-- start Data to process --

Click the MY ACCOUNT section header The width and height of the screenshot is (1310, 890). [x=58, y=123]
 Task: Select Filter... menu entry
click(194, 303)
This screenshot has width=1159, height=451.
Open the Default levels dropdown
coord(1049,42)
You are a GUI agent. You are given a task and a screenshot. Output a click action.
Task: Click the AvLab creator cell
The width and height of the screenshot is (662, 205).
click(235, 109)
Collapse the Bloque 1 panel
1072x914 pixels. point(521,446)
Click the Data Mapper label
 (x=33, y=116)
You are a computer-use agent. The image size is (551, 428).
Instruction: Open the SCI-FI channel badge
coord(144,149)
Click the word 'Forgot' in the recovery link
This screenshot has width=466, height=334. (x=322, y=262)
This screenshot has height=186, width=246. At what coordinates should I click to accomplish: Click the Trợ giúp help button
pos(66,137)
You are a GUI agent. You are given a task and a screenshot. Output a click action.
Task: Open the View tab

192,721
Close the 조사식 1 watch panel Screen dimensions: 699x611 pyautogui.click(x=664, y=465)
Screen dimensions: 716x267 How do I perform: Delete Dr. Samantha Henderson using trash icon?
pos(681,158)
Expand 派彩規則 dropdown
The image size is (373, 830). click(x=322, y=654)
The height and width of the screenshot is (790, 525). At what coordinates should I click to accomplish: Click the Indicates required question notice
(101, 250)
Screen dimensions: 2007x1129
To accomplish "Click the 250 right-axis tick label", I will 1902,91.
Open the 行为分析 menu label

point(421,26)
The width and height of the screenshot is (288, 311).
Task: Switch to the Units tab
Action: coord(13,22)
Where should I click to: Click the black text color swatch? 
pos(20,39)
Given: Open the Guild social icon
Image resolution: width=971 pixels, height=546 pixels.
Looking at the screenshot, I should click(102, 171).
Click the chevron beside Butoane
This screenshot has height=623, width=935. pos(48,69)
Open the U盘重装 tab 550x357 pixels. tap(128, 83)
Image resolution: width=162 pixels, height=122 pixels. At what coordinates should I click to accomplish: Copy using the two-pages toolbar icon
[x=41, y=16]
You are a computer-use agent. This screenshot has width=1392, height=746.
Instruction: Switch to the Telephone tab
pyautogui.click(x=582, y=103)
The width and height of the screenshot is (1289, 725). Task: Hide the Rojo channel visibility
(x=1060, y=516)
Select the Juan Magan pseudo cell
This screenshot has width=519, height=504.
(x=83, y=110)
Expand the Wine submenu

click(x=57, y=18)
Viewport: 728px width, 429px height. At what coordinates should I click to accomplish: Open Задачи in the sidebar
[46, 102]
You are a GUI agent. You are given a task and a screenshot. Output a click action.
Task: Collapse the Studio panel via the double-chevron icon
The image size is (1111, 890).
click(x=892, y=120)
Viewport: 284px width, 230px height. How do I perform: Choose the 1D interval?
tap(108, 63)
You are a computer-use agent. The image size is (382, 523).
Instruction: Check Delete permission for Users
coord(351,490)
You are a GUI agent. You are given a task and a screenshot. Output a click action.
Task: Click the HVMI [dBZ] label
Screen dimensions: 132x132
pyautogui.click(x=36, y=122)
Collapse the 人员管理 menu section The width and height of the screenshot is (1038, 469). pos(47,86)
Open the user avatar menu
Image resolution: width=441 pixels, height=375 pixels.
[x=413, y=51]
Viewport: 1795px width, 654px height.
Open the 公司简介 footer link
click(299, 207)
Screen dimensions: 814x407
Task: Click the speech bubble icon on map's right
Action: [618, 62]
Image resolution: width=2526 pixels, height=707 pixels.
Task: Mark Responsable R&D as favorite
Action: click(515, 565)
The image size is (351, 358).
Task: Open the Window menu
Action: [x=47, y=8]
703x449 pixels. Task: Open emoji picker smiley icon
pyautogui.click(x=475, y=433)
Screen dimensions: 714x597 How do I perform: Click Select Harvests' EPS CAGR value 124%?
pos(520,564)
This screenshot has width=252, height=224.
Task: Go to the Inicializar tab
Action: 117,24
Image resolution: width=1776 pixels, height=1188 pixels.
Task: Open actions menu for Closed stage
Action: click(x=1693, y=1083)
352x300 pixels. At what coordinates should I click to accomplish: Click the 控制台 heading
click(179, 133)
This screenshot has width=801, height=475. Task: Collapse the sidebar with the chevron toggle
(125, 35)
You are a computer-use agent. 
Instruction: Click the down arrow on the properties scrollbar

-- end Data to process --

Retype the listing lines starting at the line containing "Open the U盘重装" and ending at the line containing "Collapse the 人员管理", both included.

Open the U盘重装 tab 550x357 pixels. tap(128, 83)
Image resolution: width=162 pixels, height=122 pixels. At what coordinates should I click to accomplish: Copy using the two-pages toolbar icon
[x=41, y=16]
You are a computer-use agent. This screenshot has width=1392, height=746.
Instruction: Switch to the Telephone tab
pyautogui.click(x=582, y=103)
The width and height of the screenshot is (1289, 725). Task: Hide the Rojo channel visibility
(x=1060, y=516)
Select the Juan Magan pseudo cell
This screenshot has width=519, height=504.
(x=83, y=110)
Expand the Wine submenu

click(x=57, y=18)
Viewport: 728px width, 429px height. At what coordinates should I click to accomplish: Open Задачи in the sidebar
[46, 102]
You are a GUI agent. You are given a task and a screenshot. Output a click action.
Task: Collapse the Studio panel via the double-chevron icon
The image size is (1111, 890).
click(x=892, y=120)
Viewport: 284px width, 230px height. How do I perform: Choose the 1D interval?
tap(108, 63)
You are a computer-use agent. The image size is (382, 523).
Instruction: Check Delete permission for Users
coord(351,490)
You are a GUI agent. You are given a task and a screenshot. Output a click action.
Task: Click the HVMI [dBZ] label
Screen dimensions: 132x132
pyautogui.click(x=36, y=122)
Collapse the 人员管理 menu section The width and height of the screenshot is (1038, 469). pos(47,86)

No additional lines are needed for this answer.